Antes de los talleres, en España eran las tertulias literarias las que ejercían esta función, con un acceso más restringido y menos centradas en la creación literaria que en el debate intelectual. El problema del actual sistema según el modelo anglosajón está en el objetivo final de los cursos, en especial cuando son reglados. Muchos alumnos acuden a ellos con el propósito de convertirse en escritores profesionales, es decir, salir con un buen manuscrito bajo el brazo y numerosos contactos que faciliten su publicación, a poder ser en los sellos más conocidos del panorama editorial. Esto sucede muy raras veces, sin embargo. Si ni siquiera los MBA de finanzas y materias aledañas pueden garantizar a sus alumnos una salida laboral acorde con la inversión y sacrificio realizados, ¿cómo va a prometer el éxito a sus alumnos un director de máster en creación literaria? Los invitan a escribir su propio destino, esto es lo más bonito, con una alta probabilidad de que este destino sea mucho más llano y mundano de lo imaginado. Ellos mismos se darán cuenta: escribir es llorar.
«Todo escritor debe ser infeliz», dijo en un acto público el director de una escuela de escritura, quien añadió que a la suya quisiera que sólo acudieran infelices. El debate giraba en torno a la misma pregunta aquí planteada sobre la escritura de ficción, si es posible su enseñanza o no. Ninguno de los ponentes, profesores todos, lo tenía claro. Coincidieron en que el talento no se transmite, pero que la enseñanza de la escritura, su correcta articulación, es más que necesaria y a menudo no queda bien resuelta al término de la educación obligatoria. «Uno escribe a partir del momento en que empieza a llevar la contraria, cuando nace en él ese carácter contestatario y de rechazo que subyuga el acto creativo», dijo otro ponente. Esta afirmación sirvió al director de la escuela para lanzar su alegato a favor del escritor infeliz, no está claro sin con idea de curar la infelicidad a través de la escritura o bien de usarla como motivo literario.

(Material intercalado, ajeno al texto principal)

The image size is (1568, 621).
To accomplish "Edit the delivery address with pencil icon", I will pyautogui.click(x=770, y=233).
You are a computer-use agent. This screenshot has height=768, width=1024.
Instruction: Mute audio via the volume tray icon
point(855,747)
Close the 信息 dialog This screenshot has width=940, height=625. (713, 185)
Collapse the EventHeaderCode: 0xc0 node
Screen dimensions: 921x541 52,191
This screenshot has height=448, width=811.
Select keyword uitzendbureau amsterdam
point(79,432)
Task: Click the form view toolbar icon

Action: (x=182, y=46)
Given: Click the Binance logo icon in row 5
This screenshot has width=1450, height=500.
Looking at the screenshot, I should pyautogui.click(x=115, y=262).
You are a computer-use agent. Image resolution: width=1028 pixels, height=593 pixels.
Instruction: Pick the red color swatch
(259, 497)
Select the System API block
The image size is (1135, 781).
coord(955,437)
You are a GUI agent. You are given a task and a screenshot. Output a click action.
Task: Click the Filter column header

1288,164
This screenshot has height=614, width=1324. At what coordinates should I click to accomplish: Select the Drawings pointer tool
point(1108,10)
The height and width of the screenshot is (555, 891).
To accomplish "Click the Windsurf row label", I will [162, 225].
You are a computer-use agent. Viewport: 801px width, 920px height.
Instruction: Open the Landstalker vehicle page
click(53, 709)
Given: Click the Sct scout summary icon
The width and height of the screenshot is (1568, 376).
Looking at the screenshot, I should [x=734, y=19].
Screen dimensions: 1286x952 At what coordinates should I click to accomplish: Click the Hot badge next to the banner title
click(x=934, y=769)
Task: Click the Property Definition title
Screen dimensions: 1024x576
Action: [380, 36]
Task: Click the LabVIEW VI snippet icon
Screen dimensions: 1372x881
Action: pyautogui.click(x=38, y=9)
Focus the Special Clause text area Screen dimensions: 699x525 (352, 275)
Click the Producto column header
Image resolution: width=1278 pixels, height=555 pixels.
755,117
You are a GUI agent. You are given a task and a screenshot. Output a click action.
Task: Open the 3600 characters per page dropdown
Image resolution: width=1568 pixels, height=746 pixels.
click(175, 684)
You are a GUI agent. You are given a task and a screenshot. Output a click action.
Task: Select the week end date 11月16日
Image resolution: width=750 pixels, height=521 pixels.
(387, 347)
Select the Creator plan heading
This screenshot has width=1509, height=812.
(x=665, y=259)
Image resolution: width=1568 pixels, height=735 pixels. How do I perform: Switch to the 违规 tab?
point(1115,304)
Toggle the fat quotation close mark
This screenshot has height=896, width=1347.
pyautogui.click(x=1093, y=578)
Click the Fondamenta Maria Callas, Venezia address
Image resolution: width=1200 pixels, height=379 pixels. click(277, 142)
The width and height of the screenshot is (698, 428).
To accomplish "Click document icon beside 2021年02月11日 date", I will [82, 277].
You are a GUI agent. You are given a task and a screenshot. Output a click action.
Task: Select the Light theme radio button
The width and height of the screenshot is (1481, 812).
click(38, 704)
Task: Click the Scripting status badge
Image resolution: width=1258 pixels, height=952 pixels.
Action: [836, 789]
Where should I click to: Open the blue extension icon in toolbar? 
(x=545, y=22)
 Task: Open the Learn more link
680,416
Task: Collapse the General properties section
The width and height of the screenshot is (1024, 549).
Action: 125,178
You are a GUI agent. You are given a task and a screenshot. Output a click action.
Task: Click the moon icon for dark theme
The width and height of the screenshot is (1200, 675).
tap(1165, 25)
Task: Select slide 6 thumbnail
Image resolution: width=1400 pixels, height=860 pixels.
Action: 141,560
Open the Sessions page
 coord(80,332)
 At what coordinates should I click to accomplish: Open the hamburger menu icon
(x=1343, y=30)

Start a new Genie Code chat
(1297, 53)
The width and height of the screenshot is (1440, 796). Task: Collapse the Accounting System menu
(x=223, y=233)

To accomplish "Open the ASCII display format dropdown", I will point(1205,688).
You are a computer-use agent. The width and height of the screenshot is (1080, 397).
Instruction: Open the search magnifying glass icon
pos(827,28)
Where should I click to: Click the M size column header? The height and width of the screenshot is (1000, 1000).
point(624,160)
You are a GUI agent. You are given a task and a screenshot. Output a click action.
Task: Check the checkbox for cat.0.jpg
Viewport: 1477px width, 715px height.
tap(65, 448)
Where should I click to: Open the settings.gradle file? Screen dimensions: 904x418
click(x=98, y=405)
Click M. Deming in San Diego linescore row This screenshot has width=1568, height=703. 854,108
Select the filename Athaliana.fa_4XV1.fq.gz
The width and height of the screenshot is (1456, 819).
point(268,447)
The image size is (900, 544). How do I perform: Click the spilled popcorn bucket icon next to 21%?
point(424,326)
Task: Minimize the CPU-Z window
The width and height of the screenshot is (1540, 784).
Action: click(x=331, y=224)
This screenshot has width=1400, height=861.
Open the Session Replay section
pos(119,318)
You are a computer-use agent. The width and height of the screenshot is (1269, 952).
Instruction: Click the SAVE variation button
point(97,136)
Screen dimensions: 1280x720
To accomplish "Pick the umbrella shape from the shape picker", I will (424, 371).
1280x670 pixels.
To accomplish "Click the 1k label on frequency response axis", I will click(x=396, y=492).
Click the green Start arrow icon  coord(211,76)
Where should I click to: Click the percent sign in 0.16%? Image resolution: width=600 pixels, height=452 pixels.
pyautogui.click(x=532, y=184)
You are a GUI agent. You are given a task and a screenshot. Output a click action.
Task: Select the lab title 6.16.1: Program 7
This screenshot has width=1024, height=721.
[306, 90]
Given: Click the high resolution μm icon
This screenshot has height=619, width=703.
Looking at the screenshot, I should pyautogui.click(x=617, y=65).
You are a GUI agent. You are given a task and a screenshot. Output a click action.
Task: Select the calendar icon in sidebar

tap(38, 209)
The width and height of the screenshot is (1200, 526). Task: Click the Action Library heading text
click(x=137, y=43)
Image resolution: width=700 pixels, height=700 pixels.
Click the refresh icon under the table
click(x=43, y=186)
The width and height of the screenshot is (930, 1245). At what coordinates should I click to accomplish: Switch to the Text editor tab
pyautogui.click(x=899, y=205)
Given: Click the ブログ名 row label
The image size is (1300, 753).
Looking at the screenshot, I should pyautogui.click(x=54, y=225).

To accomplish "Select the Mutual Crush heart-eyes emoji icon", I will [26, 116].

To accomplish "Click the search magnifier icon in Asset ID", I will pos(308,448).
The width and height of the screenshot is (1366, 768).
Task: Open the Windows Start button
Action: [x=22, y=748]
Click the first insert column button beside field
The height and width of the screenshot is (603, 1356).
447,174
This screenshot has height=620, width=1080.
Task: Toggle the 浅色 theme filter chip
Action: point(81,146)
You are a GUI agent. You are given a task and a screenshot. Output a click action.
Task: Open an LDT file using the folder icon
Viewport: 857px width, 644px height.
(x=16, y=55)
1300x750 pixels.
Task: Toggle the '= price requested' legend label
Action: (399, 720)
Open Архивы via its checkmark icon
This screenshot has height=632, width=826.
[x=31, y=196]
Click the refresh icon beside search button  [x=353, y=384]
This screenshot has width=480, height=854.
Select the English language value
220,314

No es la infelicidad, sin embargo, sino la insatisfacción o el desapego, el descontento, lo que mueve el acto creativo, que en sí mismo puede ser feliz. «Si un alumno no tiene en sí una veta marginal, si no tiene una trizadura de algún tipo, no puede llegar a ser escritor», aseguraba José Donoso a propósito de sus talleres. «Una persona que es demasiado íntegramente parte de una clase social, estructurada, no puede llegar a una grandeza literaria. La marginalización tiene que buscar una metáfora», y es a partir de ahí, del conflicto vuelto metáfora, cuando se activa el impulso narrativo.
Este ejemplo muestra bien la obra de Donoso, para quien la literatura era «aquel quehacer en el que está mi búsqueda existencial». No todos sus alumnos, decía, presentaban esos rasgos de marginalidad o trizadura interior —que no infelicidad, cuidado— y que tal vez habría que sonsacar a quienes se matriculan a un taller o una escuela de éstas. Uno de los ejercicios más comunes consiste en tomar un hecho histórico reciente y narrar lo que uno hacía en ese momento o en esas fechas, a fin de exponerse al transcurrir del tiempo y así aprehenderlo. Ahí empieza la búsqueda, el camino hacia esa herida interior que habrá de volverse metáfora para que cobre sentido y dé al escritor-alumno una imagen propia del mundo. El resto es lo que cada uno sea capaz de extraer de esa imagen. Y a lo mejor, sólo a lo mejor, la presencia y guía de un profesor puede servirle para construir un proyecto literario.